«Queda una firma para que el legado de mi padre salga de Asturias y no vuelva»

Gonzalo Suárez y Alfonso Palacio, ayer, en el Bellas Artes, rodeados de obras y objetos personales del artista. /  ALEX PIÑA
Gonzalo Suárez y Alfonso Palacio, ayer, en el Bellas Artes, rodeados de obras y objetos personales del artista. / ALEX PIÑA

El hijo de Aurelio Suárez carga contra los responsables culturales del Principado tras donar nuevos fondos al Museo de Bellas Artes

A. VILLACORTA OVIEDO.

El Museo de Bellas Artes de Asturias tiene previsto organizar, de cara a 2019 o 2020, una muestra antológica de la obra del pintor Aurelio Suárez con la intención de que también pueda ser exhibida en alguna de las principales pinacotecas de Madrid. Su director, Alfonso Palacio, mostró ayer su interés en promocionar la obra del gijonés durante la presentación de una nueva donación de obras, objetos y documentos de quien está considerado como un artista central en el panorama del arte asturiano del siglo XX.

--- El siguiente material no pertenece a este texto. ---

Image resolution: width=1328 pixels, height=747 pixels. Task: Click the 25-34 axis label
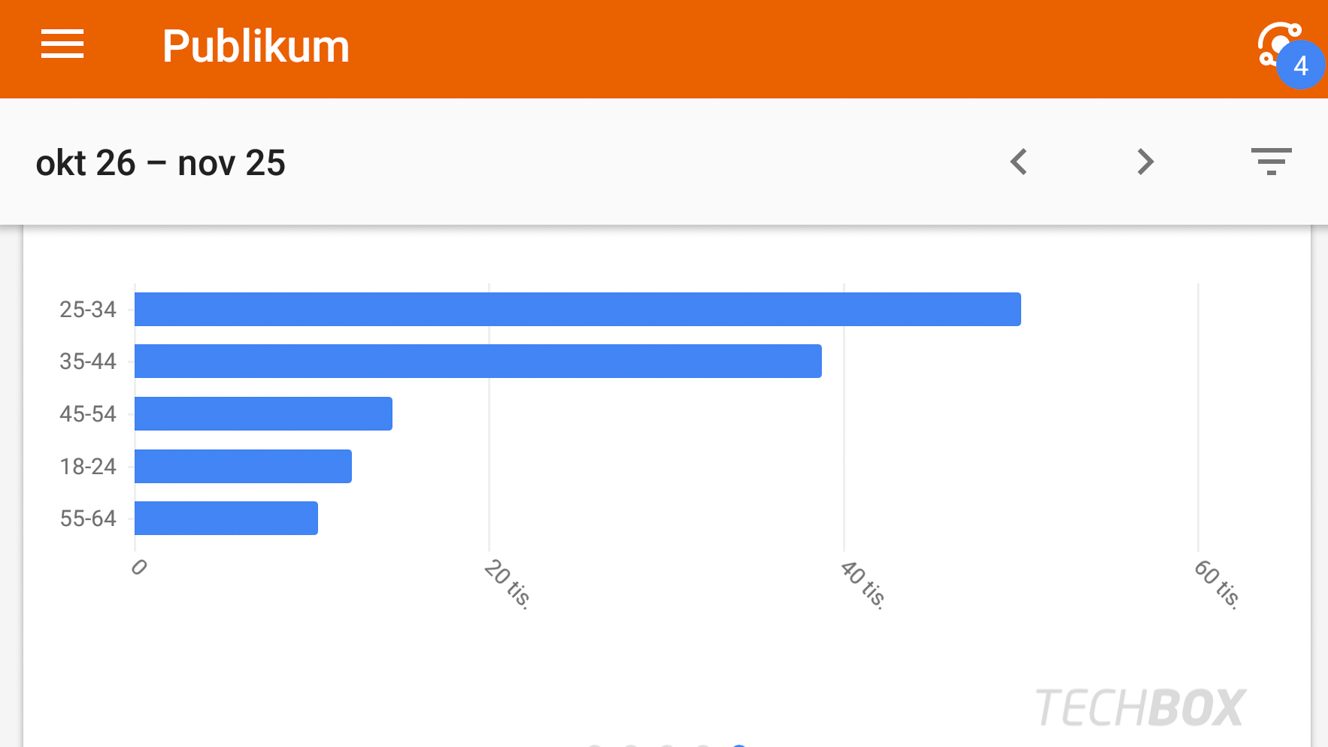tap(88, 310)
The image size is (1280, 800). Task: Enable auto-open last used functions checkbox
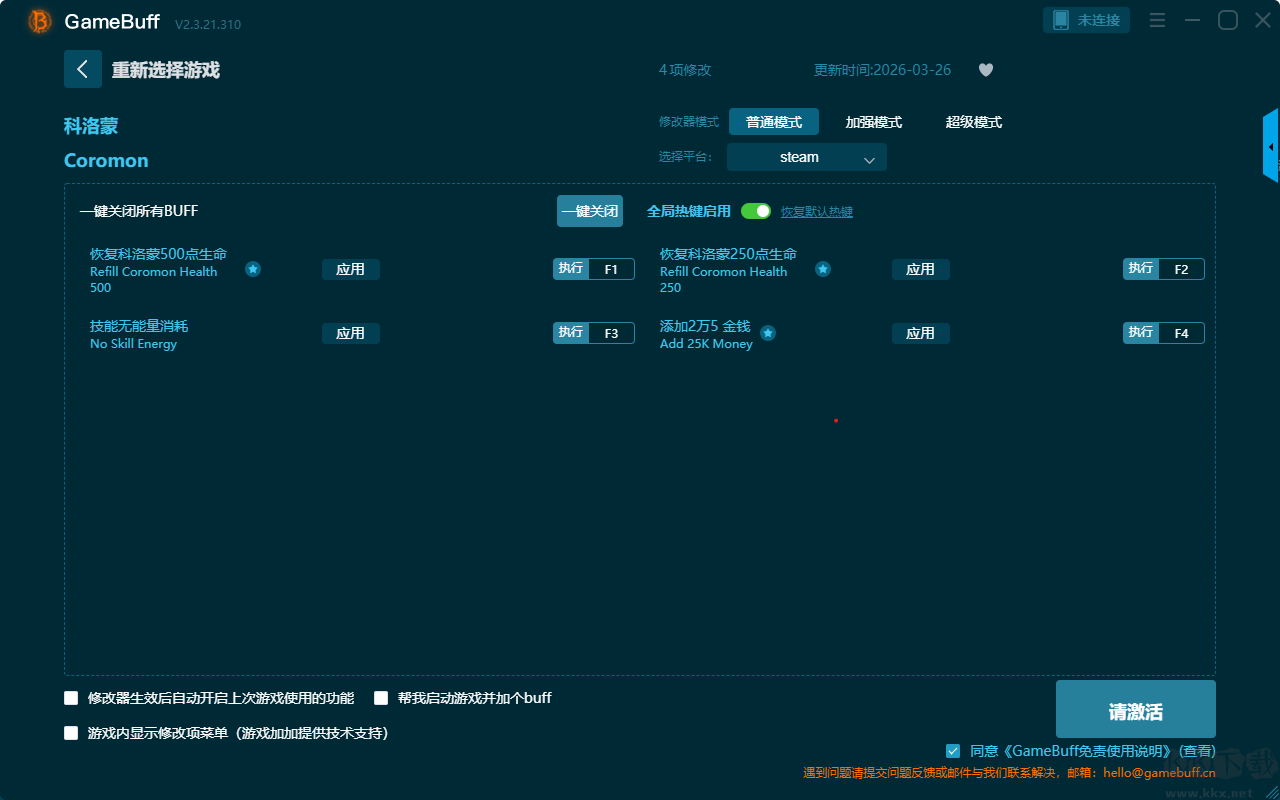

Con esta donación al museo -la tercera- por parte de su hijo, Gonzalo Suárez, se incorpora a la colección de la pinacoteca un nuevo grupo de heterogéneos objetos del artista entre los que se encuentran piezas de cerámica pintadas por él, además de cajas, piedras y tablas en donde la creatividad de Suárez ha dejado su personal huella.

Asimismo, se puede encontrar mobiliario perteneciente al estudio que el artista tenía en la calle Capua de Gijón, así como otro diseñado, pintado o de alguna manera manipulado por él, en el que destacan lámparas, espejos, una mesa o la banqueta de la habitación de su hijo.

Otras de las piezas presentadas son marcapáginas y postales, una talla de madera que representa la cabeza de un niño, diferentes vidrios y metales, además de una interesante colección de relojes, dibujos realizados por el padre del artista, objetos confeccionados por su hermano y varias publicaciones.

El Bellas Artes se convierte así en el principal centro de estudio e interpretación de la obra de Aurelio Suárez, pero su hijo no está satisfecho con el trato recibido por parte del Principado y aprovechó la presentación para denunciar «el daño de unas proporciones inmensas que están haciendo los políticos a la cultura de Asturias, que será difícil de recuperar. En estos años he sufrido tomaduras de pelo y desprecios a mi padre y a su obra».

«Solo queda echar una firma para que el legado de mi padre, y hablo de su obra, salga de Asturias y no vuelva jamás. Aquí no va a quedar ni un solo papel suyo. Este es un mensaje para quien lo quiera oír», cargó Gonzalo Suárez, que, además de amenazar con buscar una nueva sede para sus cuadros, criticó que el Consistorio gijonés no haya colgado ni uno solo de sus lienzos en diez años cuando -dijo- tiene seis óleos en propiedad.